It is an American dream: owning your own business. And while owning my own business was never my intention, it is where I ended up. Many people falsely believe that owning your own business is a panacea for financial ills. That you can just open a business and start making money. But reality is far from the dream.
The business I own is 3rd generation, passed down to me by my parents, from their parents. You might argue that I didn’t technically “start” the company, but the company that I now run looks nothing like the company my grandparents started over 60 years ago. I’ve re-invented it, several times. In essence I started a new business, out of the ashes of the old one.
Many people decide to start a business when they become un-employed, believing that they can translate their business skills into a profitable business. My decision to get involved was based on family need; with my grandfather in the hospital the family needed me to step in and take over. You could say that on that day I started my own business because I immediately set about re-making the then 40 year old company. My parents company was not doing well and had lots of potential. But my parents were not willing to take the risks I was.
And risk is a word that you need to become familiar with if you are going to start your own business. Owning a business is a risk, there is no guarantee that you will be successful. I took a risk by adding new inventory, new services, adding catalog sales (pre-internet), and taking credit cards for the first time. My risk paid off, the business grew and changed and was successful.

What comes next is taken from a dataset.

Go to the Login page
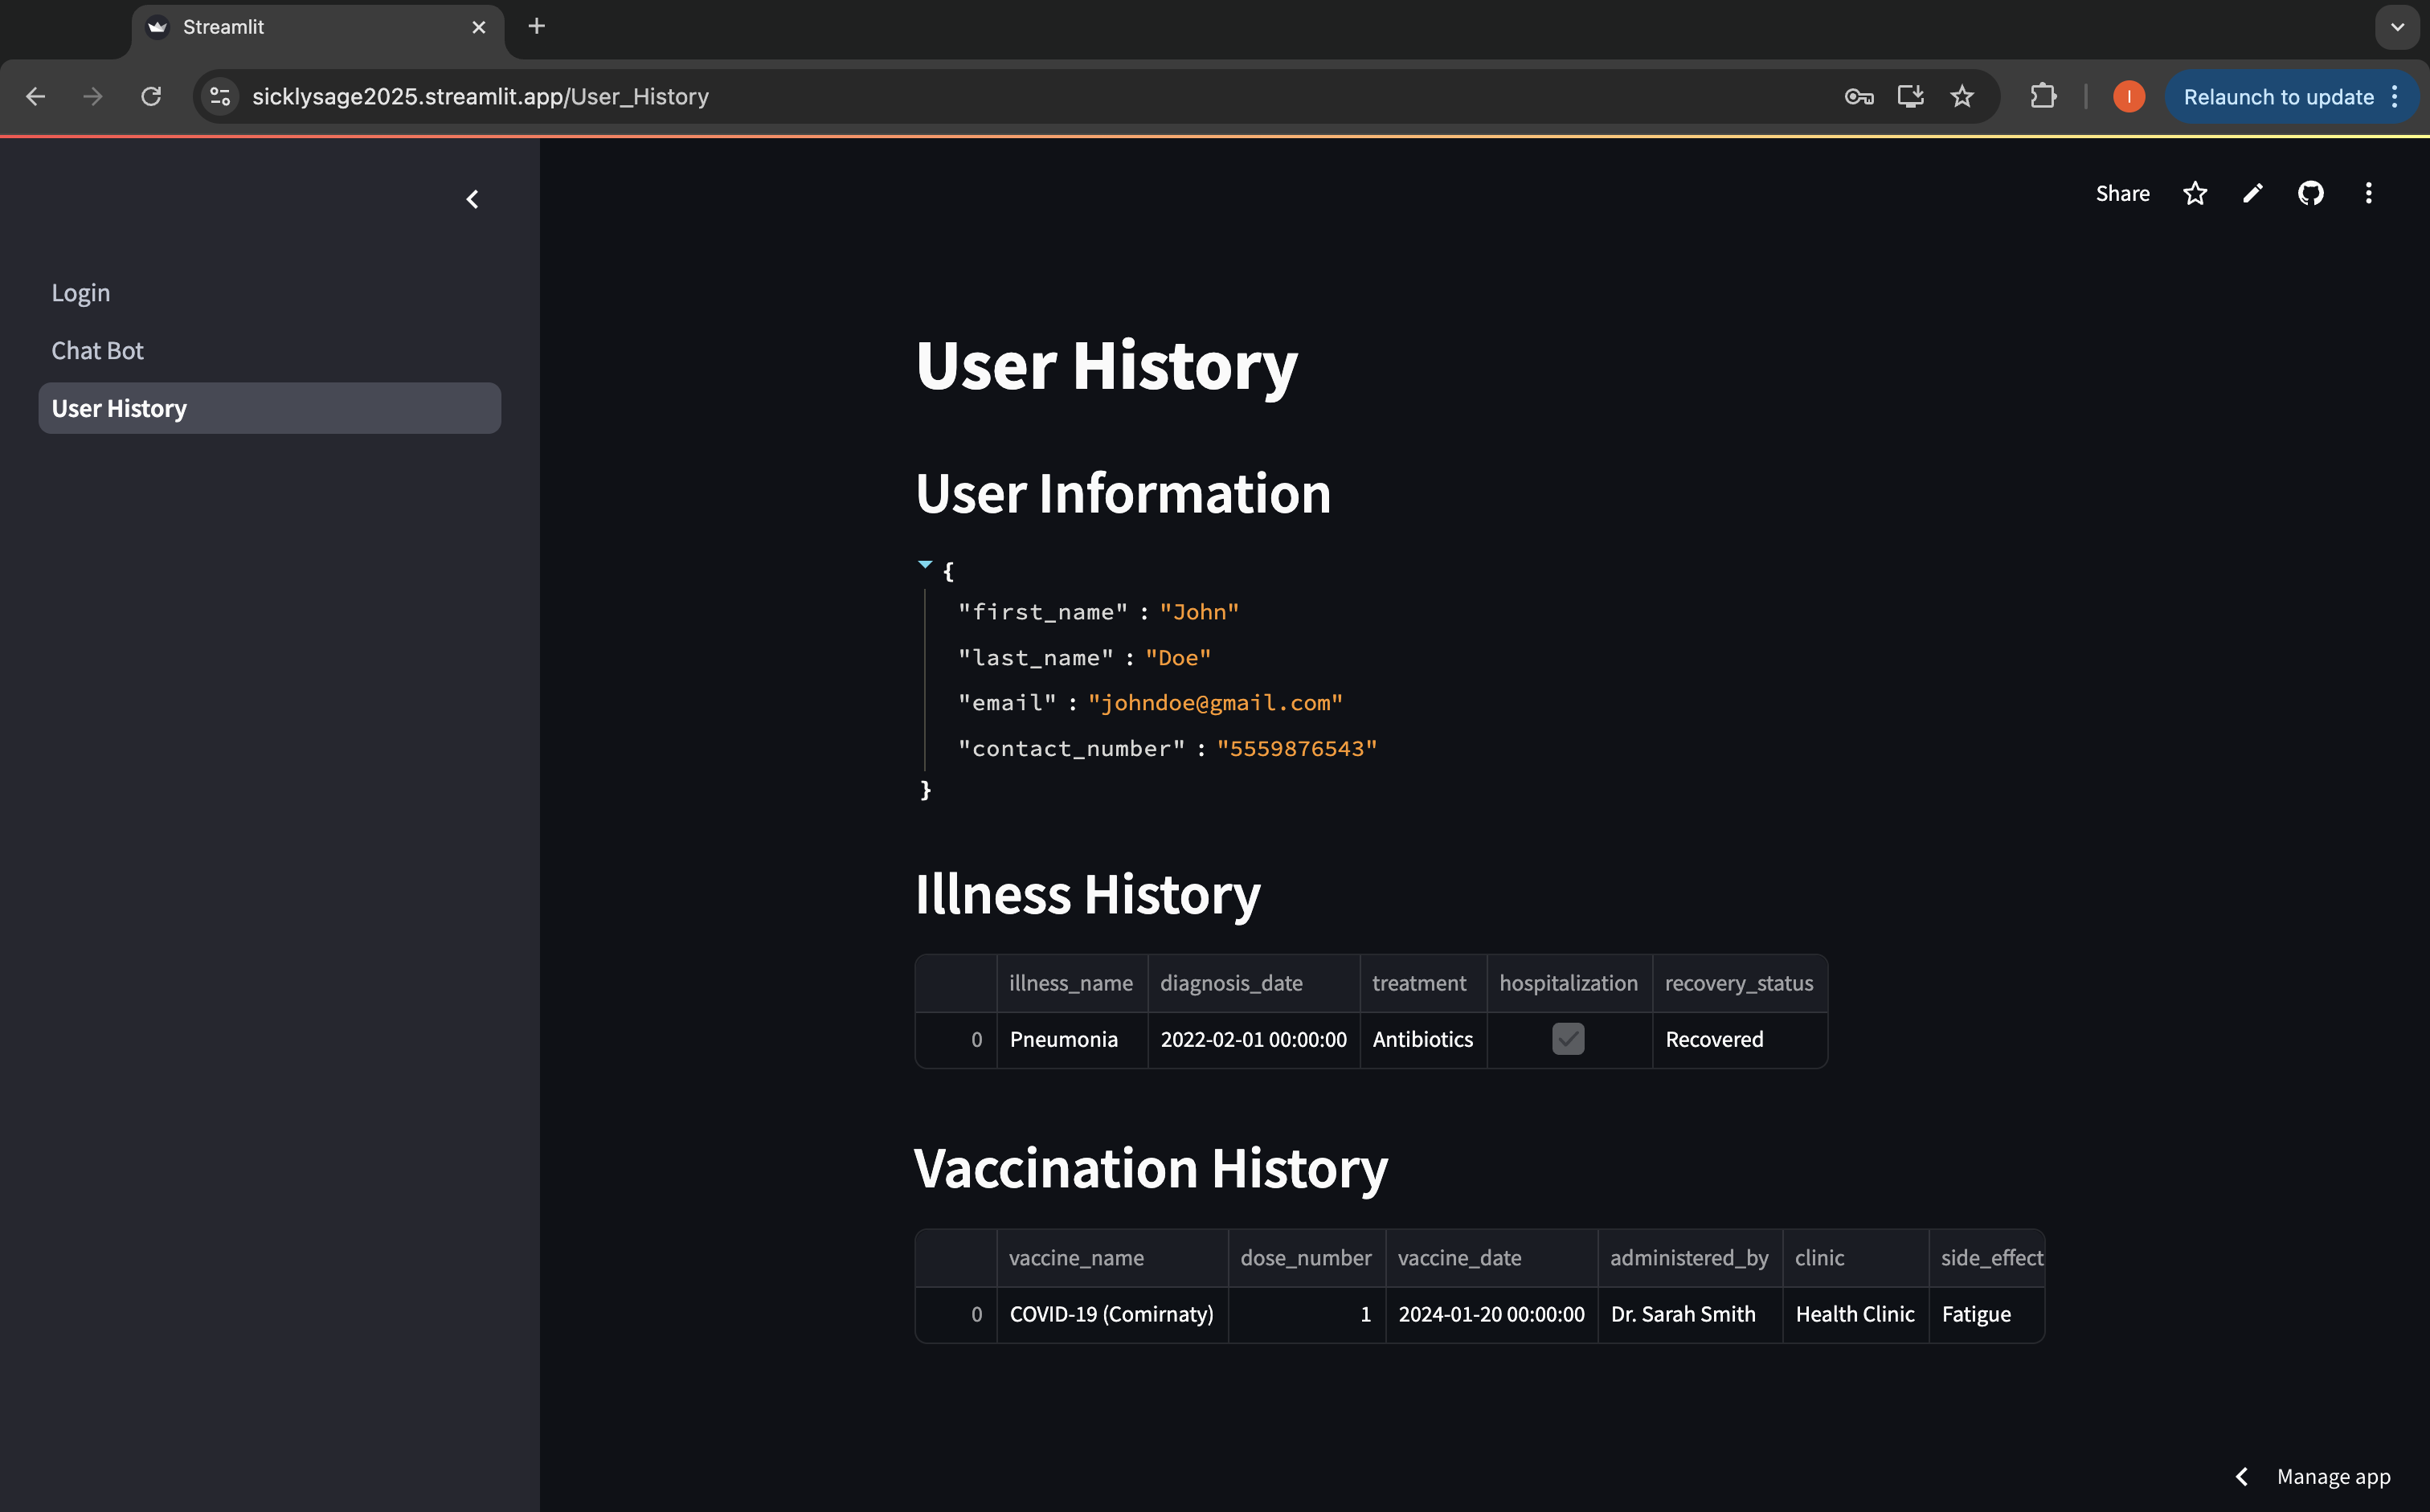Screen dimensions: 2430x1512 click(x=81, y=293)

The advent of the internet brought new prosperity for my company. Being a self-taught computer programming expert, I designed and built a fabulous online shopping web site. And kept it on top of the search engines for years, until Google came along. The other word that you need to become familiar with in business is change. Your business will constantly be changing and you will soon find yourself out of business if you don’t keep up with the changes.
My advice to would-be business owners is, don’t. Don’t do it. Go to work for someone else. Working for someone else may not seem as glamorous but it is stable, something that can’t be said for owning your own business. I have friends who work for the government who complain about their jobs and envy my owning my own business. I tell them that I envy them their stable jobs and the retirements that will come with them. Hindsight being 20/20, I would never open my own business.